● **WRITTEN INSTRUCTION**
Reproduce the passage of the Market Abuse Regulation checklist word for word, from "MAR sets out" up to and including "primary insider notifications?".

● **DOCUMENT**
Today, it is one month until the EU Market Abuse Regulation 596/2014 ("MAR") enters into force in Norway on 1 March 2021. MAR involves important changes for the participants in the Norwegian financial market, including issuers, investment banks and investors. Below you will find selected checklist items for issuers. In particular, it is worth noting that, in addition to issuers on Oslo Børs and Euronext Expand, issuers on Euronext Growth will be subject to MAR. Are you ready?
- Do we have an updated overview of primary insiders and close associates?
MAR makes extensive changes to the regulation of primary insiders and their close associates' reporting obligations. The definition of primary insiders is somewhat narrowed, while the definition of close associates to primary insiders is expanded. A significant change with MAR is that all close associates of a primary insider shall be listed in the primary insider register regardless of whether the person owns financial instruments in the issuer or not. The issuer must update the list of primary insiders and all close associates in Newspoint.
- Have we prepared an information letter to inform primary insiders in writing of their obligations pursuant to MAR, and an information letter that our primary insiders can use to inform their close associates?
MAR introduces a requirement for the issuer to inform their primary insiders in writing of their obligations under MAR, and primary insiders are correspondingly required to inform their close associates in writing of their obligations. Close associates of primary insiders will have an independent duty to give notifications of their transactions.
- Do we have updated procedures for disclosure of notifications of transactions made by primary insiders and their close associates?
Pursuant to MAR, such notifications shall be sent from the primary insider/close associate to both the issuer and the Financial Supervisory Authority of Norway (via Altinn), while the issuer is obligated to publish the notifications. Note that close associate will have an independent duty to give notifications of transactions, as opposed to today where the duty is imposed on the primary insider. Furthermore, the obligation to disclose primary insider notifications is extended to apply to more types of transactions (e.g. inheritance, gifts, loans and mortgages) and financial instruments (e.g. bonds) than before.
- Have we prepared procedures for "red periods"?
MAR sets out a new trading prohibition for primary insiders for a 30-day period prior to publication of mandatory financial reports.
- Do we have a system to keep track of primary insiders' transaction volume?
A threshold of EUR 5,000 will apply before primary insiders' duty to disclose transactions occurs, which implies that primary insiders can carry out transactions for up to EUR 4,999 annually without triggering the notification obligation, contrary to today where every transaction triggers a notification.
- Are we aware of the changed deadline for primary insider notifications?
With MAR, the deadline for primary insider notifications is changed to promptly and no later than within three business days after the transaction.

● **DATA BLOCK**
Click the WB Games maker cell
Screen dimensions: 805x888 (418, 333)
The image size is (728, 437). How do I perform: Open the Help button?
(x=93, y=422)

● **FINISHED ANSWER**
MAR sets out a new trading prohibition for primary insiders for a 30-day period prior to publication of mandatory financial reports.
- Do we have a system to keep track of primary insiders' transaction volume?
A threshold of EUR 5,000 will apply before primary insiders' duty to disclose transactions occurs, which implies that primary insiders can carry out transactions for up to EUR 4,999 annually without triggering the notification obligation, contrary to today where every transaction triggers a notification.
- Are we aware of the changed deadline for primary insider notifications?